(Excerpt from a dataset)
::::::::
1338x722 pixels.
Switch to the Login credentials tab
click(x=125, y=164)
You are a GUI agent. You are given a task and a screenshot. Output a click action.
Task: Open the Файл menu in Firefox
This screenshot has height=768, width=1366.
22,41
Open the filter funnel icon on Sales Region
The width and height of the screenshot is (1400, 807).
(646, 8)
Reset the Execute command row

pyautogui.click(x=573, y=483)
::::::::
Problem to solve ▸ Copy every line of the records above verbatim, keeping each one unchanged.

Solution for this problem ▸
1338x722 pixels.
Switch to the Login credentials tab
click(x=125, y=164)
You are a GUI agent. You are given a task and a screenshot. Output a click action.
Task: Open the Файл menu in Firefox
This screenshot has height=768, width=1366.
22,41
Open the filter funnel icon on Sales Region
The width and height of the screenshot is (1400, 807).
(646, 8)
Reset the Execute command row

pyautogui.click(x=573, y=483)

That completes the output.